4. De huurcommissie overwoog in haar uitspraak van 22 februari 1999 dat "de door verhuurder opgegeven werkzaamheden (uitgevoerd na 1970) gedeeltelijk niet als groot onderhoud en/of verbeteringen kunnen worden aangemerkt, ofwel zijn de opgegeven kosten omgerekend per woonruimte per kalenderjaar minder dan f 5000". In haar brief aan de gemachtigde van huurder van 6 augustus 1999 gaf de huurcommissie wel precies aan waarom de over 1992 opgevoerde kosten door de huurcommissie niet als investeringkosten waren meegeteld.
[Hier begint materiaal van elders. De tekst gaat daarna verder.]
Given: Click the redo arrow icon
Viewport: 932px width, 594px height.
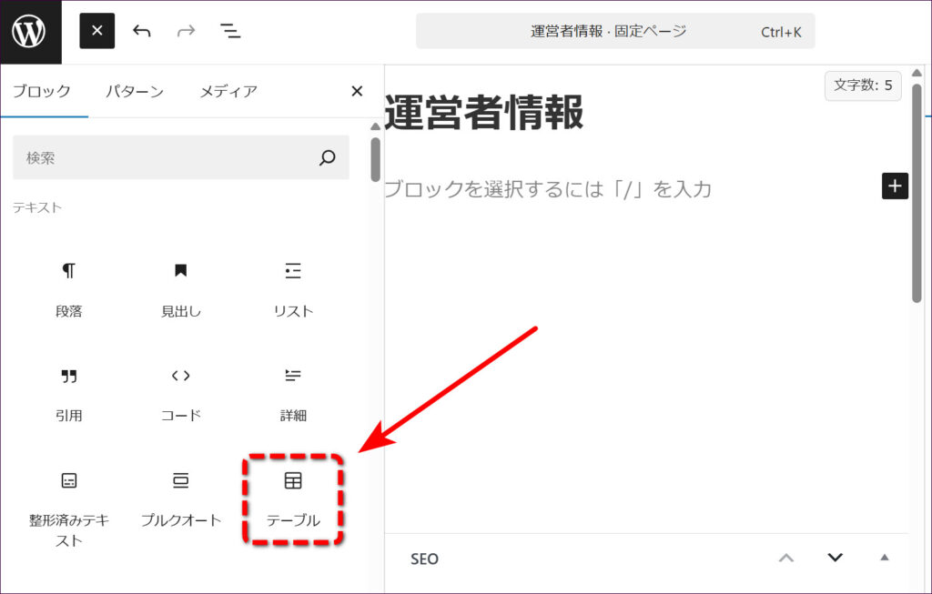Looking at the screenshot, I should click(186, 31).
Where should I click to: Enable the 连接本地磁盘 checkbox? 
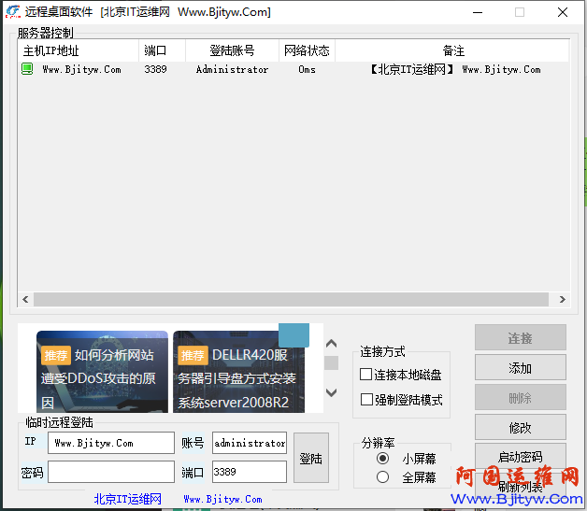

5. Nu tussen partijen in geding was de reductie op de standaard verouderingsaftrek in verband met aan de woonruimte uitgevoerde groot-onderhoudswerkzaamheden en verbeteringen in 1992 en verzoeker, als gemachtigde van verhuurster, gespecificeerd en onderbouwd met facturen had aangegeven dat de over 1992 en 1993 opgevoerde kosten dienden te worden meegeteld als investeringskosten, én uit de feiten en omstandigheden en uit de overige stukken van het dossier onvoldoende blijkt op grond waarvan de huurcommissie heeft geoordeeld dat zij geen aanleiding zag af te wijken van het door de onderzoeksambtenaar gehanteerde investeringsbedrag, kon de huurcommissie niet volstaan met een dergelijk summiere standaardmotivering. Er moet dan ook worden geoordeeld dat de huurcommissie haar uitspraak niet naar de eis der wet met redenen heeft omkleed door na te laten te vermelden waarom de door verhuurster opgevoerde kosten over 1992 niet als investeringkosten zijn meegeteld.

De onderzochte gedraging is niet behoorlijk.

Conclusie

De klacht over de onderzochte gedraging van de huurcommissie in het ressort Amsterdam is gegrond.

Instantie: Huurcommissie Amsterdam

Klacht:

Uitspraken over verhuurde woonruimte onvoldoende gemotiveerd.